* Records supplied:

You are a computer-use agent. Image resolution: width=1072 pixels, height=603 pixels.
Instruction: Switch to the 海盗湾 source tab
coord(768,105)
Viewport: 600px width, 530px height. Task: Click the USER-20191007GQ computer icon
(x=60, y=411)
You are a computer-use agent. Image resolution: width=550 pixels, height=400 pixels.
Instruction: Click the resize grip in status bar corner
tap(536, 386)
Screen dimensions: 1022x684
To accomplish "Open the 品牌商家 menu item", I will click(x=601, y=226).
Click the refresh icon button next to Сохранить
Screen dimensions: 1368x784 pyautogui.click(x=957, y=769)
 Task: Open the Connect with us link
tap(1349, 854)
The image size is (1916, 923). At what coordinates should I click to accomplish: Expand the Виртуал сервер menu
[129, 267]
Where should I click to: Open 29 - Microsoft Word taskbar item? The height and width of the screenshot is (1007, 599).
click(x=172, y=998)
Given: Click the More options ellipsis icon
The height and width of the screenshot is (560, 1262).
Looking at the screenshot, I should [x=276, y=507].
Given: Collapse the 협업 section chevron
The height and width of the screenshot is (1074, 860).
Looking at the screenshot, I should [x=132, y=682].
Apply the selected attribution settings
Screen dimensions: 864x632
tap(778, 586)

* Assignment: Your answer must be an exact transcription of every record above.

* Worked solution:
You are a computer-use agent. Image resolution: width=1072 pixels, height=603 pixels.
Instruction: Switch to the 海盗湾 source tab
coord(768,105)
Viewport: 600px width, 530px height. Task: Click the USER-20191007GQ computer icon
(x=60, y=411)
You are a computer-use agent. Image resolution: width=550 pixels, height=400 pixels.
Instruction: Click the resize grip in status bar corner
tap(536, 386)
Screen dimensions: 1022x684
To accomplish "Open the 品牌商家 menu item", I will click(x=601, y=226).
Click the refresh icon button next to Сохранить
Screen dimensions: 1368x784 pyautogui.click(x=957, y=769)
 Task: Open the Connect with us link
tap(1349, 854)
The image size is (1916, 923). At what coordinates should I click to accomplish: Expand the Виртуал сервер menu
[129, 267]
Where should I click to: Open 29 - Microsoft Word taskbar item? The height and width of the screenshot is (1007, 599).
click(x=172, y=998)
Given: Click the More options ellipsis icon
The height and width of the screenshot is (560, 1262).
Looking at the screenshot, I should [x=276, y=507].
Given: Collapse the 협업 section chevron
The height and width of the screenshot is (1074, 860).
Looking at the screenshot, I should [x=132, y=682].
Apply the selected attribution settings
Screen dimensions: 864x632
tap(778, 586)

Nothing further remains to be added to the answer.